- [Supplied information]:
☆ ☆ ☆ ☆ ☆

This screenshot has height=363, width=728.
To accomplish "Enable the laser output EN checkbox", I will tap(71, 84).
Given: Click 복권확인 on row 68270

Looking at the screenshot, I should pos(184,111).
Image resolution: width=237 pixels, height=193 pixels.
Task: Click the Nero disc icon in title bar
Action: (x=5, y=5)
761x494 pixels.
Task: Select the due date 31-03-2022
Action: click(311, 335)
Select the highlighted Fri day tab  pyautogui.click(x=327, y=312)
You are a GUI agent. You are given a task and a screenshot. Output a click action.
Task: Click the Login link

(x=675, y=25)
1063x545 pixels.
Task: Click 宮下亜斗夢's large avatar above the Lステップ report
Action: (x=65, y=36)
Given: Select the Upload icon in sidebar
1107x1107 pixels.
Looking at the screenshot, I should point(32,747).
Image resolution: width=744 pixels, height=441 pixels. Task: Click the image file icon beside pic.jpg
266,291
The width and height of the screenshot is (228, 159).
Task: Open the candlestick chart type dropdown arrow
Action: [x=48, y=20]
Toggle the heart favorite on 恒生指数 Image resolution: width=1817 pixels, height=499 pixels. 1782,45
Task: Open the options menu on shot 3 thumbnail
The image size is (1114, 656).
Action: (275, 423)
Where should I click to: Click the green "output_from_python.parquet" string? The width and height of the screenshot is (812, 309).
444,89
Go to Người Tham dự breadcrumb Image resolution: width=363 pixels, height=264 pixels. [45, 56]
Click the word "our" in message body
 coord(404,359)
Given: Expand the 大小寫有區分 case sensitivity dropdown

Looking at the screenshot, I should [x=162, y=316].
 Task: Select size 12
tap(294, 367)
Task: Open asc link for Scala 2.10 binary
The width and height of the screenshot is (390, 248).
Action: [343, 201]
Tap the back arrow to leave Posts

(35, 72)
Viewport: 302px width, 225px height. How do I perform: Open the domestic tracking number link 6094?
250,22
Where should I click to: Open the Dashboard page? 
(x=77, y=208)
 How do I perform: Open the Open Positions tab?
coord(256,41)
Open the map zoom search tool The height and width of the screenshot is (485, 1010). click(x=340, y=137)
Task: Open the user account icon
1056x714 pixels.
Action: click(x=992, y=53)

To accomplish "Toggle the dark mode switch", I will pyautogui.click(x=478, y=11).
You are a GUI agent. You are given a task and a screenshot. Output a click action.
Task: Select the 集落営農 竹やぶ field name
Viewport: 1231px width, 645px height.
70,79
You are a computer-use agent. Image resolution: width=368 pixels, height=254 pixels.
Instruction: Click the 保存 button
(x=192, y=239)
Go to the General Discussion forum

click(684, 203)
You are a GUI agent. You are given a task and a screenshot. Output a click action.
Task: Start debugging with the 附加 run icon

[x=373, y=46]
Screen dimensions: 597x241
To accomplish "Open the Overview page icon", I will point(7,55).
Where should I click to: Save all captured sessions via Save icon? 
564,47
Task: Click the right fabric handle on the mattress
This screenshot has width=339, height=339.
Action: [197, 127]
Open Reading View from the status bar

☆ ☆ ☆ ☆ ☆

- [What is required]: Please print the records above exactly from their first line. End with the line containing "Select the highlighted", and include it.

- [Answer for the task]:
This screenshot has height=363, width=728.
To accomplish "Enable the laser output EN checkbox", I will tap(71, 84).
Given: Click 복권확인 on row 68270

Looking at the screenshot, I should pos(184,111).
Image resolution: width=237 pixels, height=193 pixels.
Task: Click the Nero disc icon in title bar
Action: (x=5, y=5)
761x494 pixels.
Task: Select the due date 31-03-2022
Action: click(311, 335)
Select the highlighted Fri day tab  pyautogui.click(x=327, y=312)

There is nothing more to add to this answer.